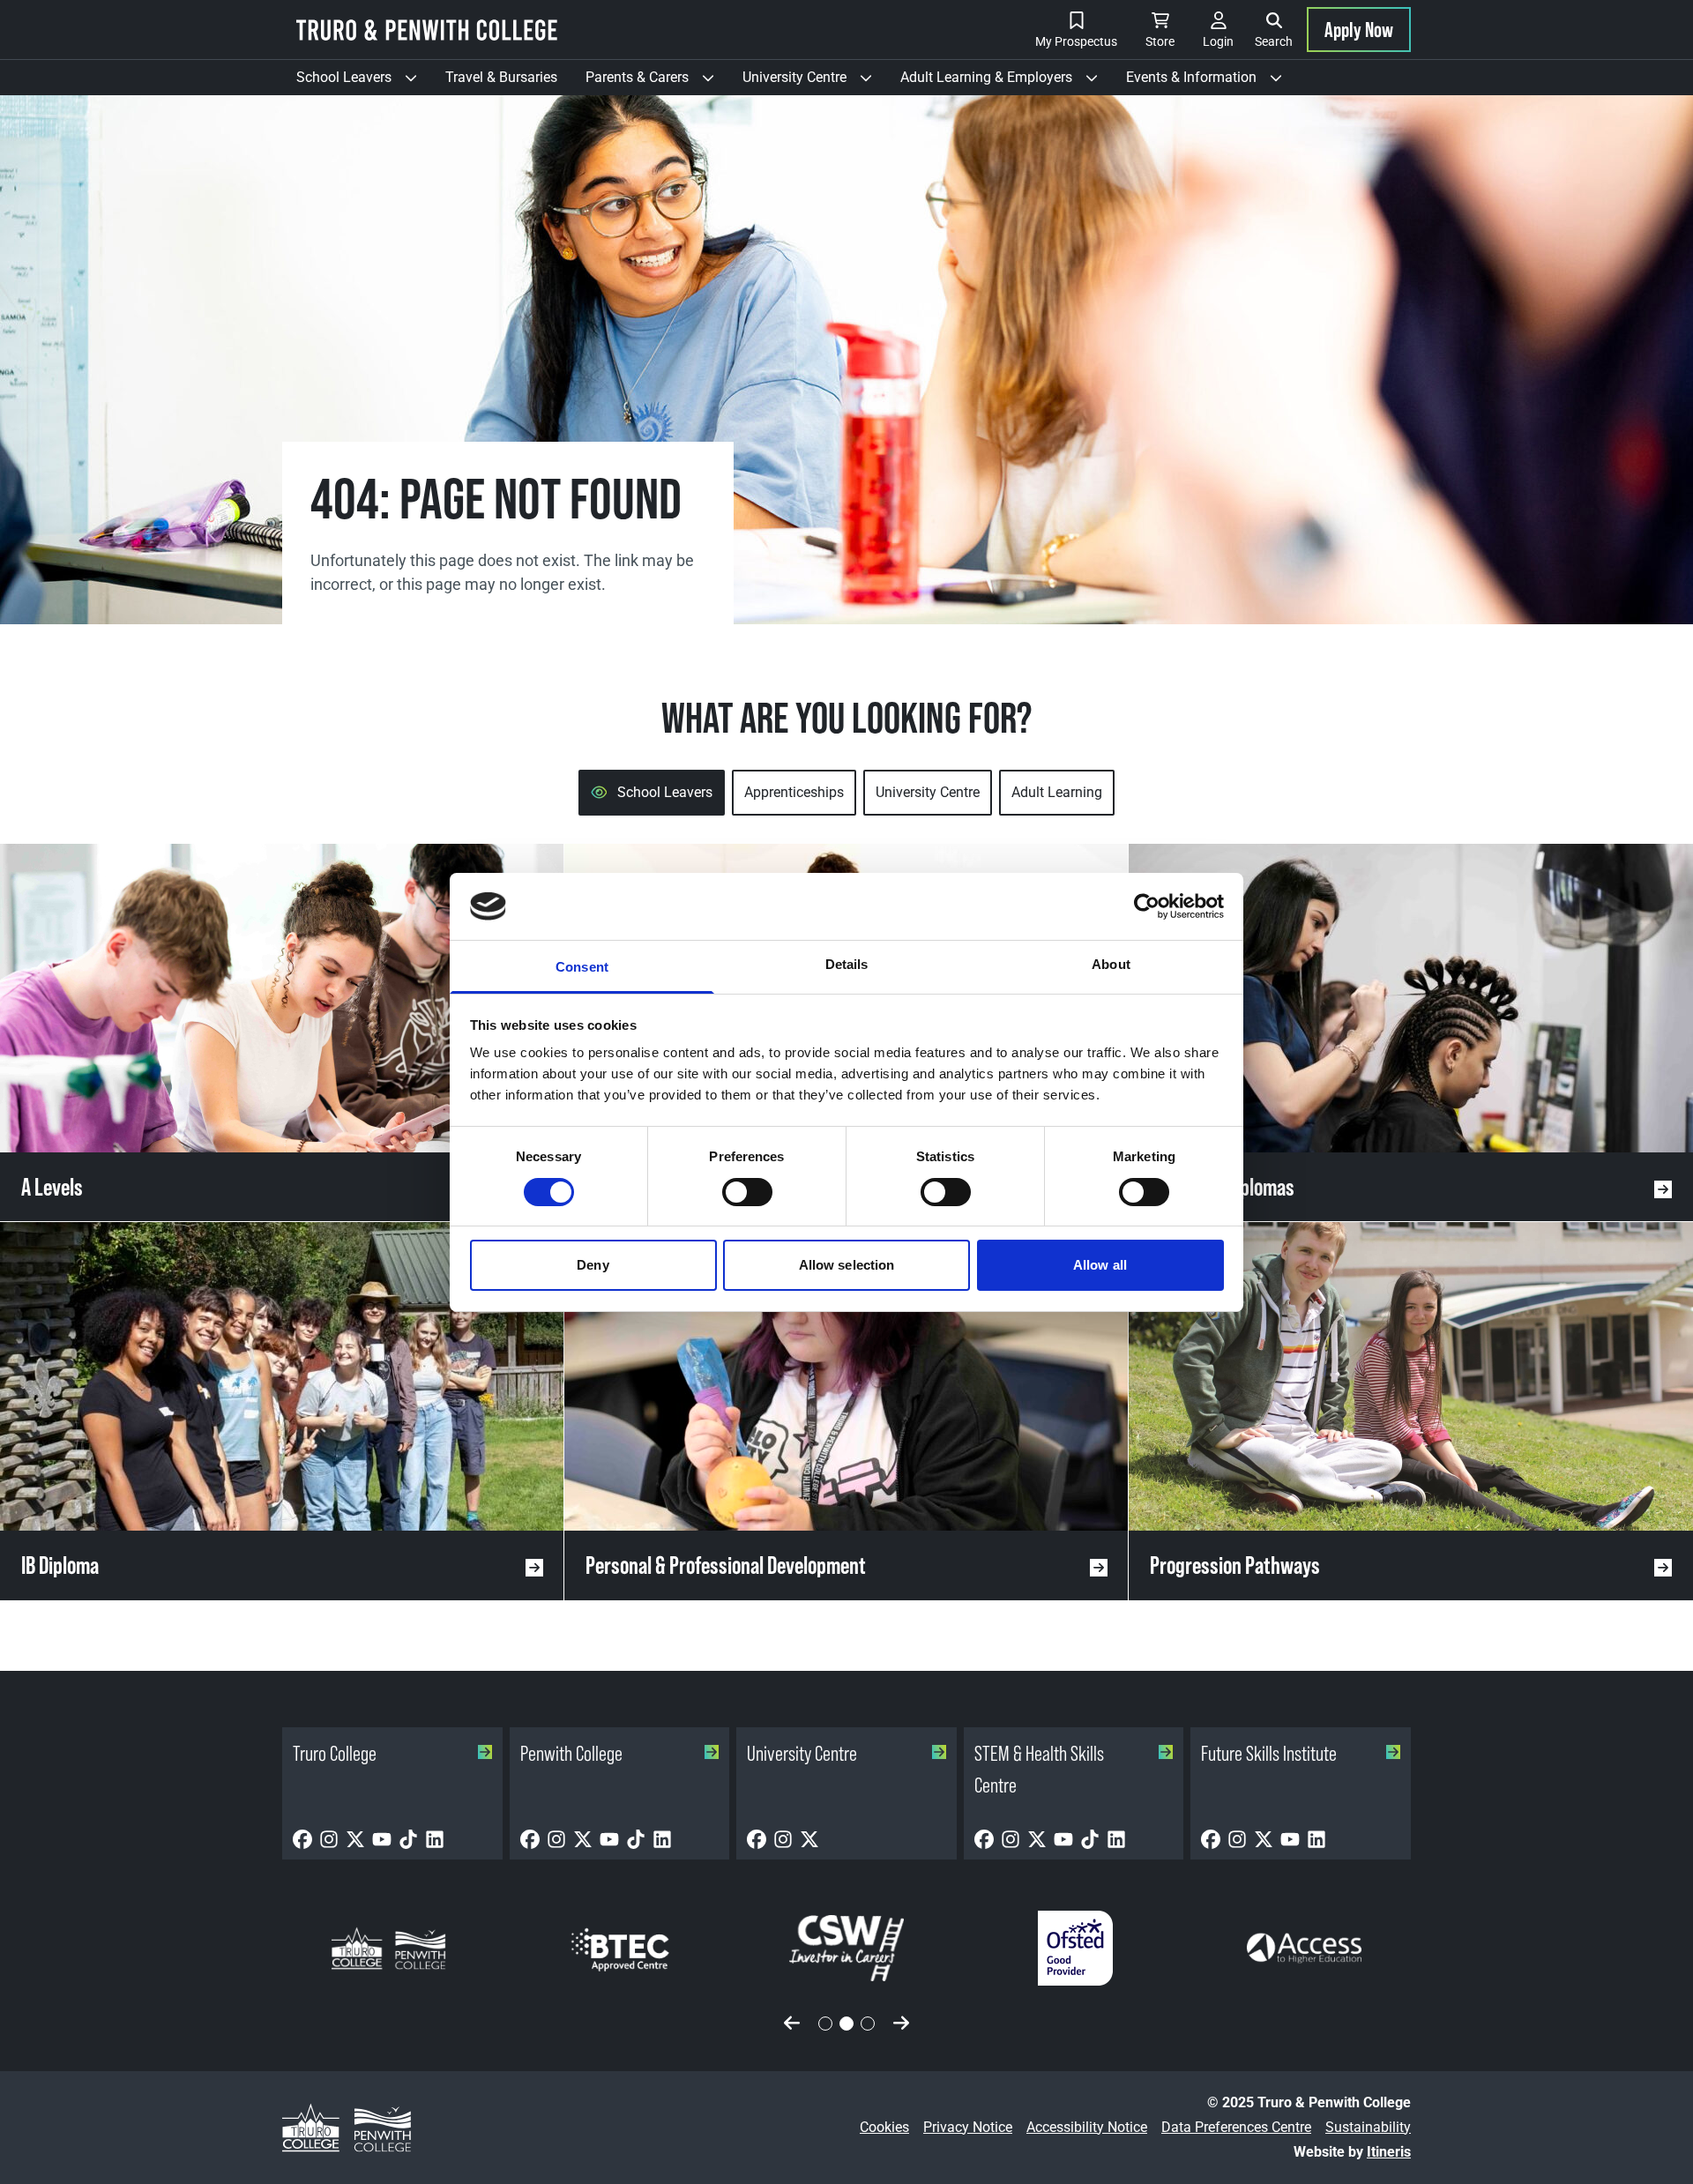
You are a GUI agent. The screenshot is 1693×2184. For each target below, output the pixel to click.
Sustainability (1368, 2127)
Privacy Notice (967, 2127)
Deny (592, 1264)
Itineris (1389, 2151)
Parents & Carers (656, 82)
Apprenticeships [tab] (794, 792)
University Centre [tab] (928, 792)
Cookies (884, 2127)
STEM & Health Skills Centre (1039, 1769)
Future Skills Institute (1269, 1753)
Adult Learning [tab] (1056, 792)
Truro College (335, 1753)
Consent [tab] (582, 966)
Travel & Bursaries (501, 77)
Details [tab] (847, 964)
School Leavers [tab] (664, 792)
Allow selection (847, 1264)
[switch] (747, 1192)
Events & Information (1211, 82)
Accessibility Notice (1086, 2127)
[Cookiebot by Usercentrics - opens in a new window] (1147, 906)
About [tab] (1111, 964)
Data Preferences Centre (1236, 2127)
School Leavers (363, 82)
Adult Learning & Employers (1006, 82)
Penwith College (571, 1753)
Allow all (1100, 1264)
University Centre (814, 82)
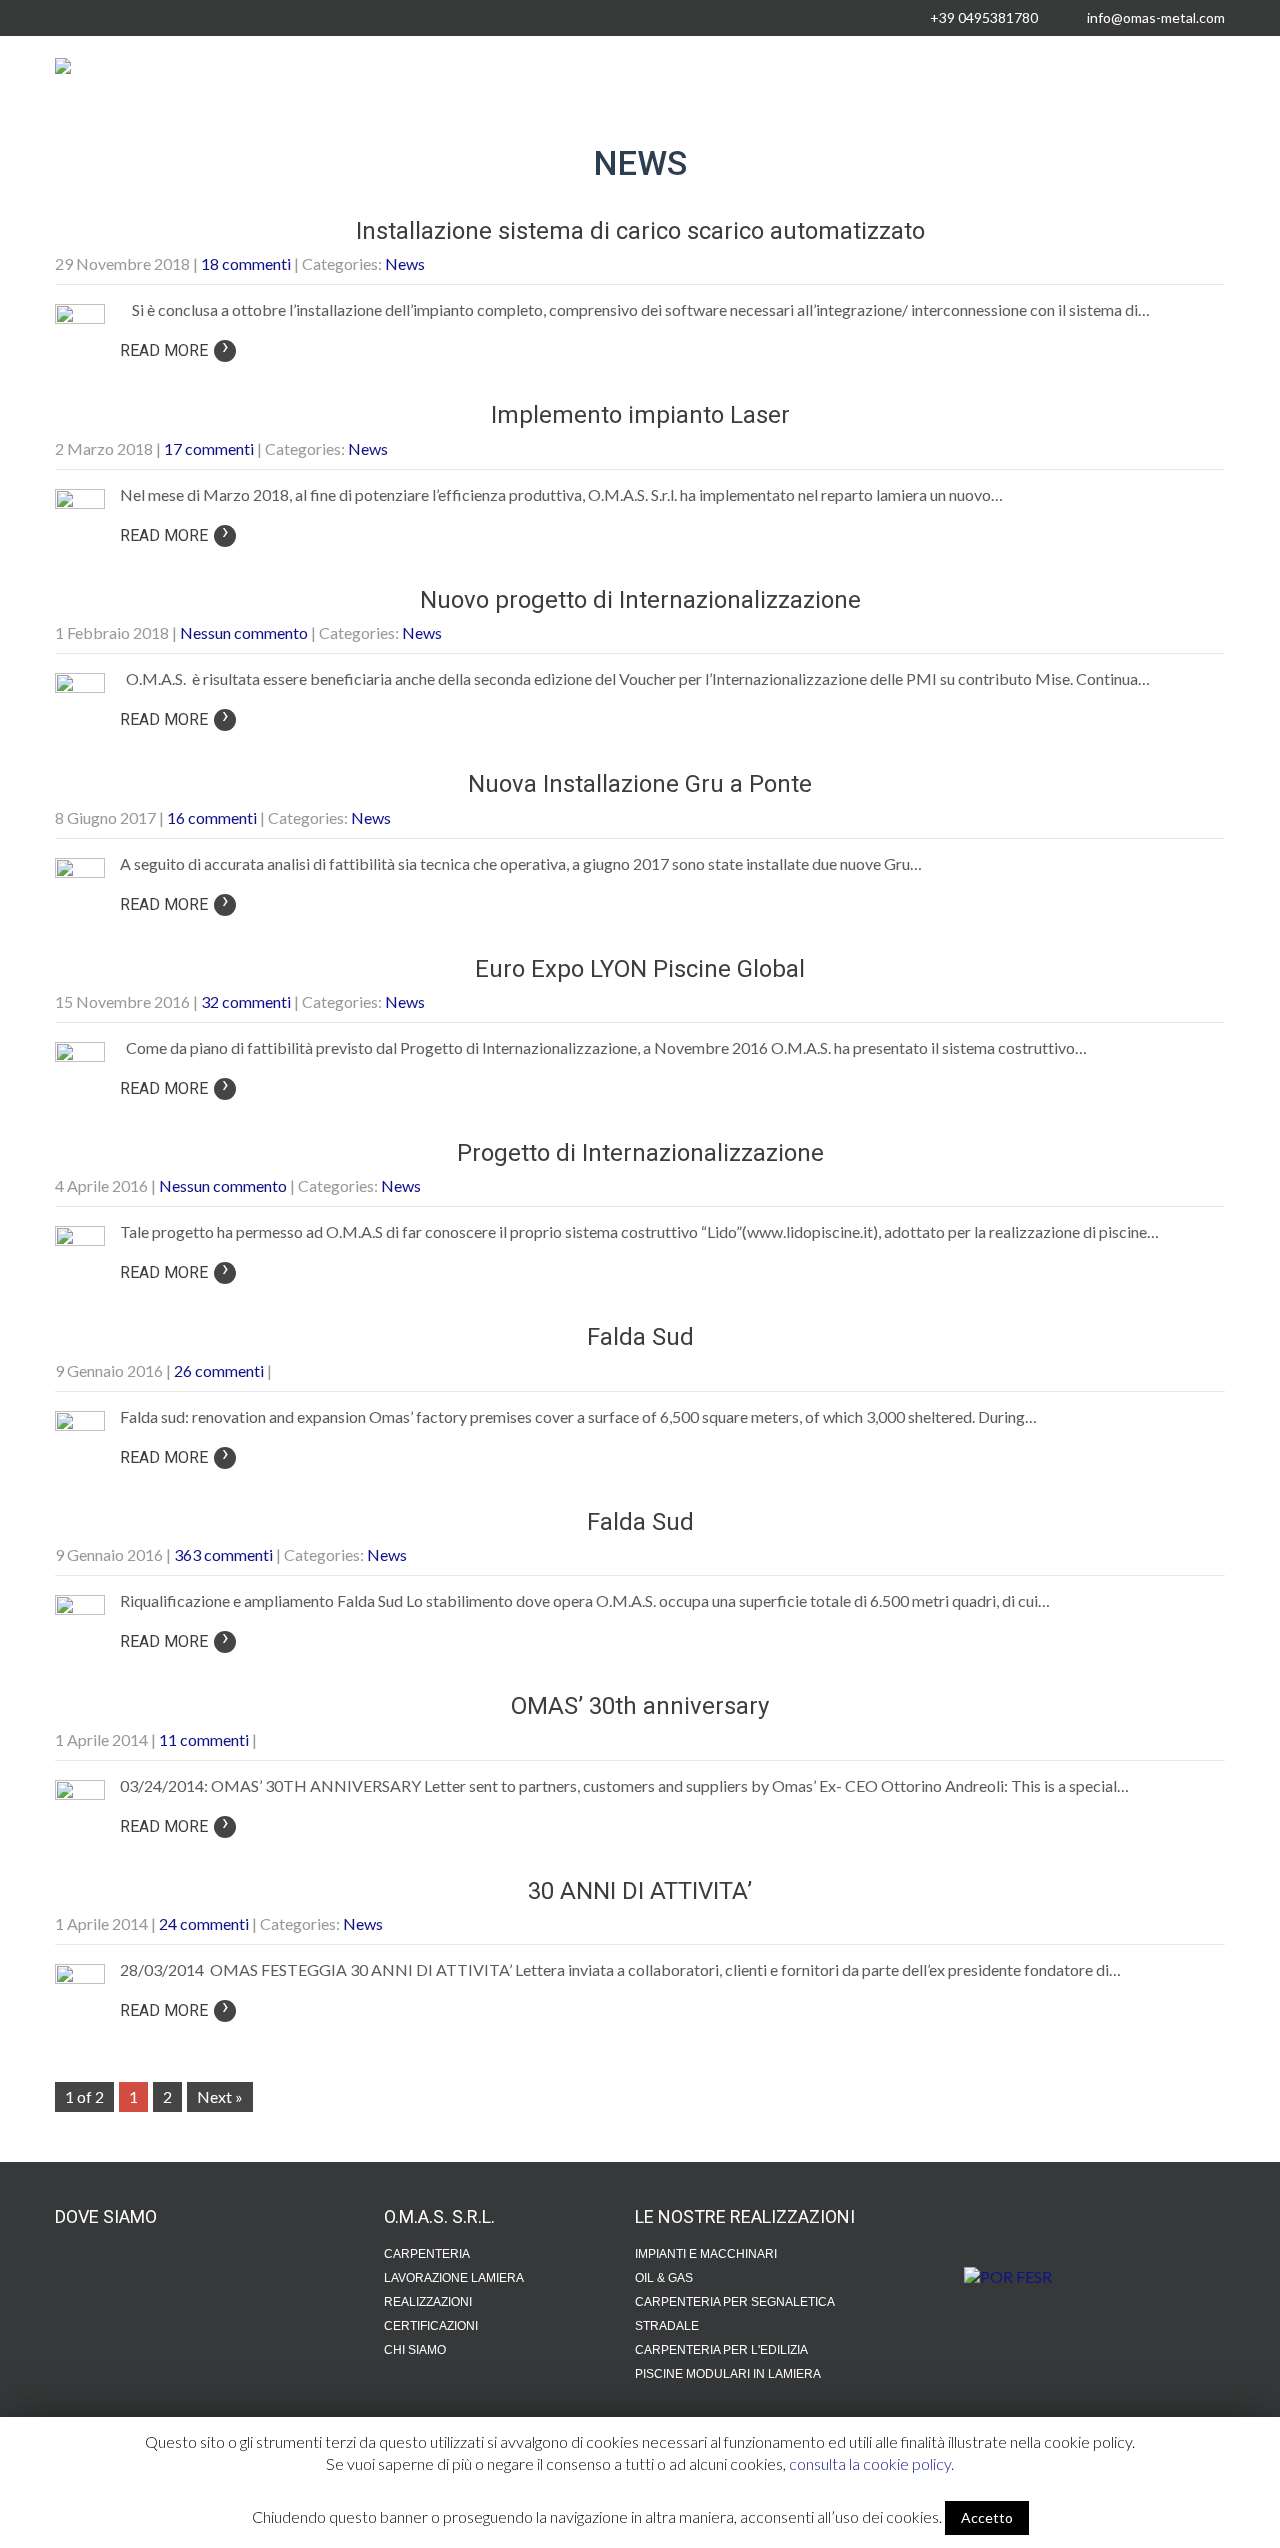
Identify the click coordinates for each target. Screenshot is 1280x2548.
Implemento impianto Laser (640, 415)
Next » (220, 2096)
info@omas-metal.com (1156, 17)
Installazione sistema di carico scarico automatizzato (640, 231)
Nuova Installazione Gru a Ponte (640, 784)
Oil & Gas (664, 2278)
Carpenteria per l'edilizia (721, 2350)
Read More (174, 350)
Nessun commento (244, 632)
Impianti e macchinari (706, 2254)
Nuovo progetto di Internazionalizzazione (640, 600)
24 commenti (204, 1923)
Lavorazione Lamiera (454, 2278)
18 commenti (246, 263)
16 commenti (212, 817)
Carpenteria (427, 2254)
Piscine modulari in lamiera (728, 2374)
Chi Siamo (415, 2350)
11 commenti (204, 1739)
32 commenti (246, 1001)
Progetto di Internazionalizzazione (640, 1153)
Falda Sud (640, 1337)
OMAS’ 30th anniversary (640, 1706)
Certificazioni (431, 2326)
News (405, 263)
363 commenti (223, 1554)
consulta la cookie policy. (871, 2463)
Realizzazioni (428, 2302)
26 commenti (219, 1370)
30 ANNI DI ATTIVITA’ (640, 1891)
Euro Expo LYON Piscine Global (640, 969)
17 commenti (209, 448)
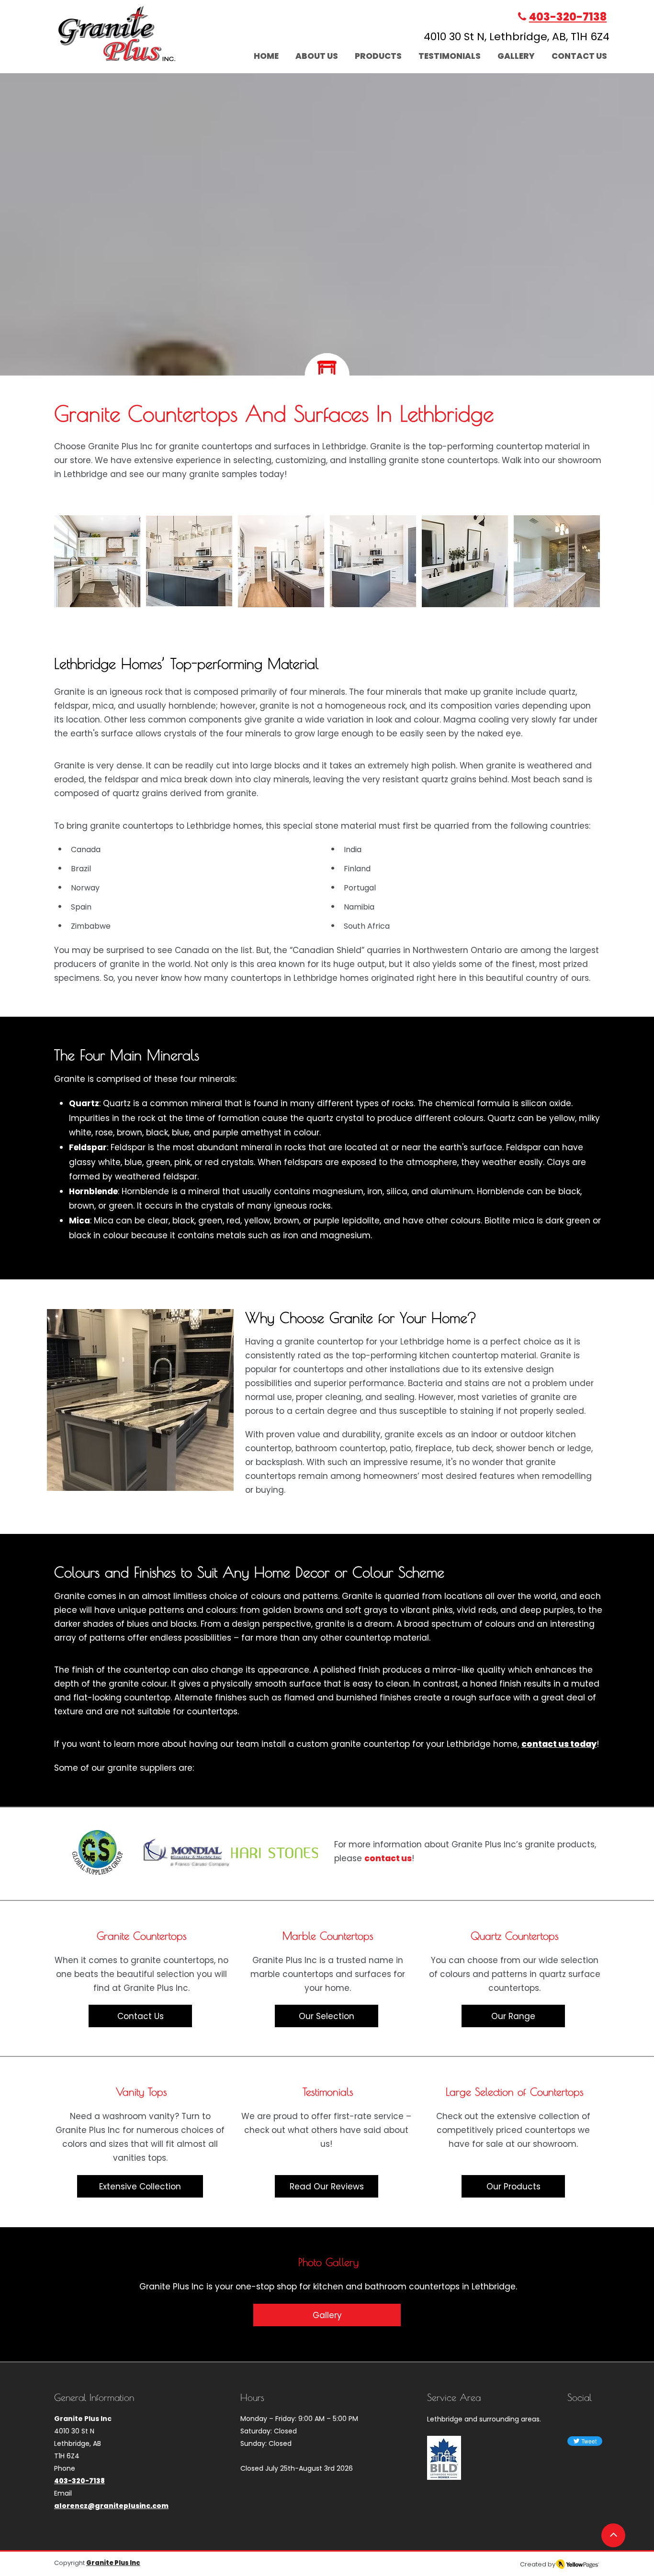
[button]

==============================

EXERCISE INSTRUCTIONS: Whenever the string "Internazionalizzazione" occurs in a line of the entries above, copy that line.

ANSWER SECTION:
Nuovo progetto di Internazionalizzazione (640, 600)
Progetto di Internazionalizzazione (640, 1153)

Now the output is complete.